How do variable flow systems in parallel chiller plants improve pump work savings?

Variable flow systems in parallel chiller plants improve pump work savings by allowing the chilled water pump to operate at a lower speed or capacity during part-load conditions. This reduces the energy consumed by the pump, resulting in significant pump work savings. Variable flow systems also resolve the issue of chiller sequencing that occurs with parallel chillers in constant flow systems.

What is the difference between constant flow and variable flow systems in parallel chiller plants?

In a constant flow system, the chilled water pump operates at a fixed speed, circulating a constant flow rate of chilled water through the chillers and the load. In a variable flow system, the chilled water pump speed is varied to match the changing cooling demand of the load. Variable flow systems are more complex but offer significant pump work savings and improved system efficiency.

How do parallel chiller plants improve overall system part-load performance?

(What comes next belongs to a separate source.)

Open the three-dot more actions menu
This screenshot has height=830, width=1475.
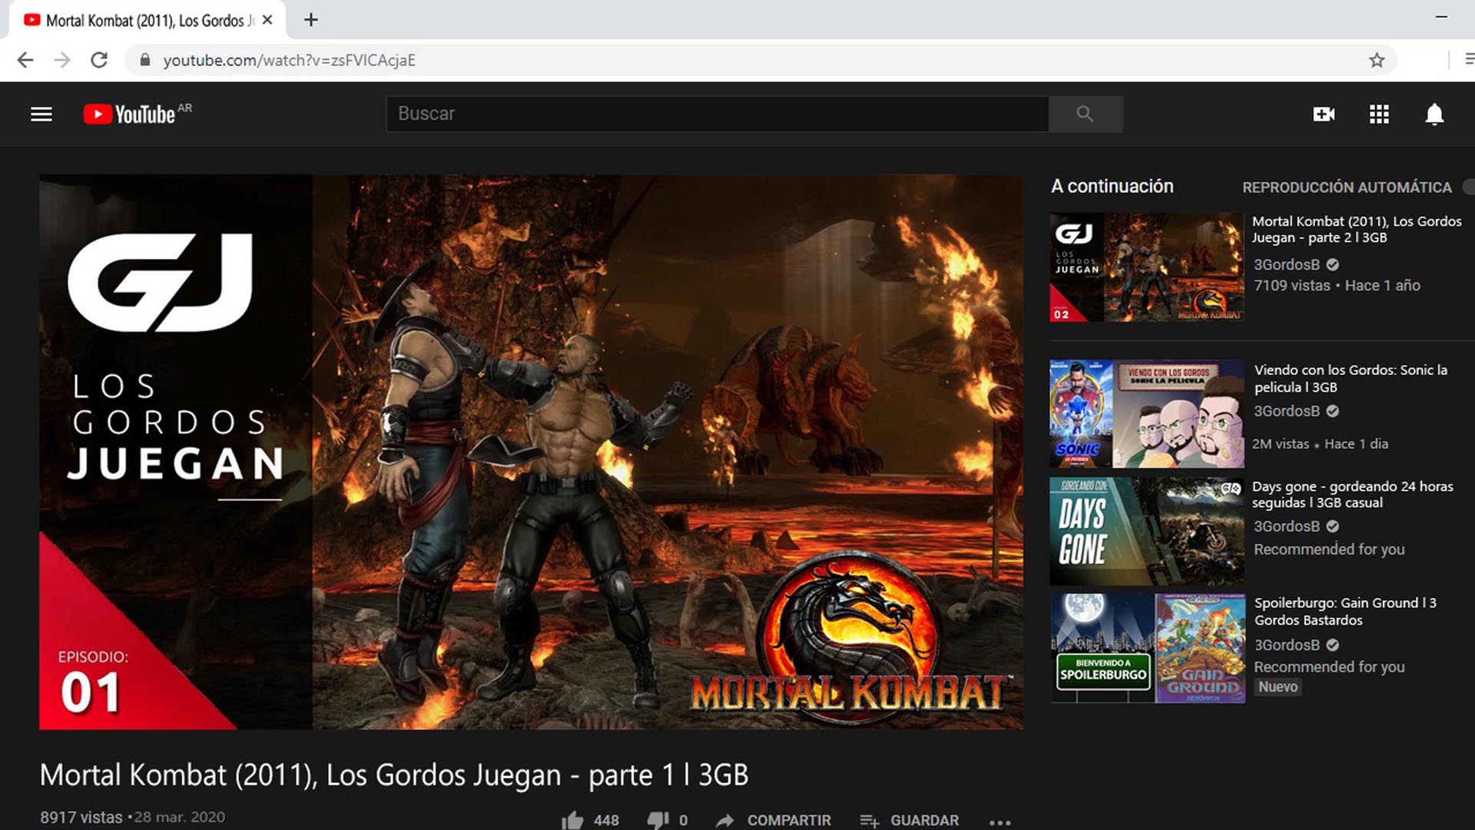tap(999, 822)
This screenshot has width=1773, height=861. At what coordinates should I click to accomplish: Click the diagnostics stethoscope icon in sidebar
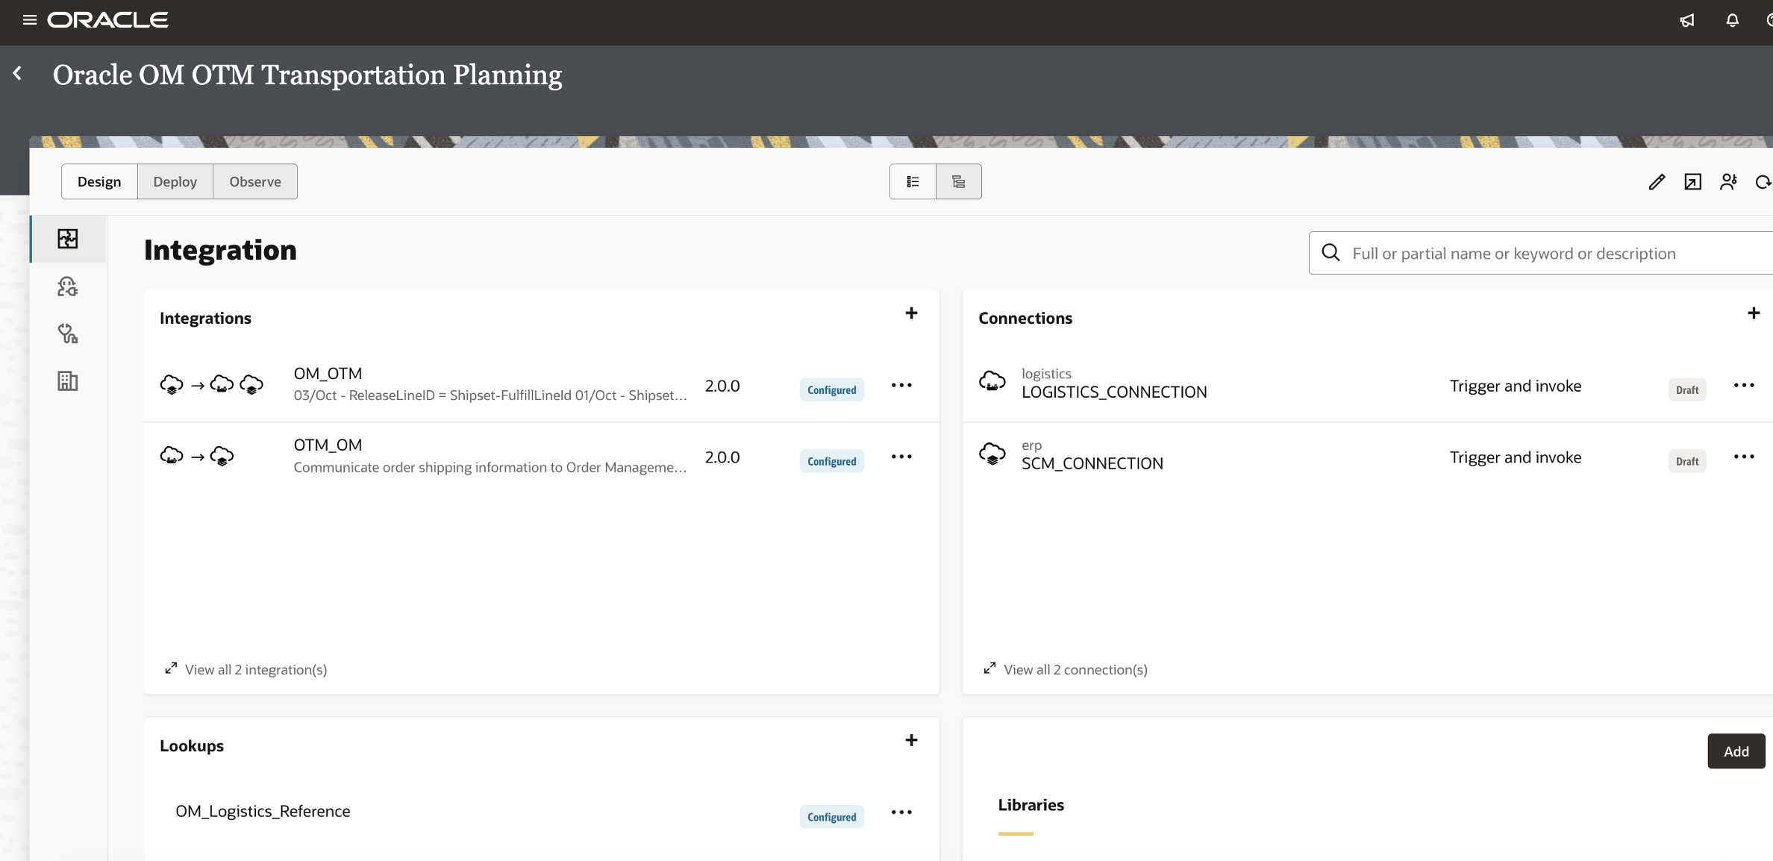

Parallel chiller plants improve overall system part-load performance by allowing each chiller to operate at a more efficient part-load condition. This is because each chiller can be sized to meet a specific portion of the total cooling load, reducing the need for oversized chillers that operate inefficiently at part-load conditions. By operating multiple chillers in parallel, the system can take advantage of the most efficient operating points of each chiller, resulting in improved overall system efficiency.

What are the design considerations for a parallel chiller plant with variable primary flow?

When designing a parallel chiller plant with variable primary flow, consideration must be given to the chiller selection, piping layout, and control strategy. The chillers must be selected to operate efficiently at variable flow rates, and the piping layout must be designed to accommodate the varying flow rates. The control strategy must also be designed to optimize the operation of the chillers and pumps to achieve maximum system efficiency.

How does chiller sequencing affect the operation of a parallel chiller plant?

Chiller sequencing refers to the order in which the chillers are started and stopped to meet the changing cooling demand of the load. In a parallel chiller plant, chiller sequencing can affect the overall system efficiency and reliability. Improper chiller sequencing can lead to inefficient operation, increased energy consumption, and reduced system reliability. Variable flow systems can help resolve the issue of chiller sequencing by allowing the chillers to operate in a more flexible and efficient manner.

What are the maintenance considerations for a parallel chiller plant?

Maintenance is critical for ensuring the reliability and efficiency of a parallel chiller plant. Regular maintenance tasks include cleaning the condenser coils, checking and optimizing the refrigerant charge, and performing routine inspections of the chillers and pumps. Additionally, the control strategy must be regularly reviewed and updated to ensure that the system is operating at maximum efficiency. By performing regular maintenance, the system can operate reliably and efficiently over its entire lifespan.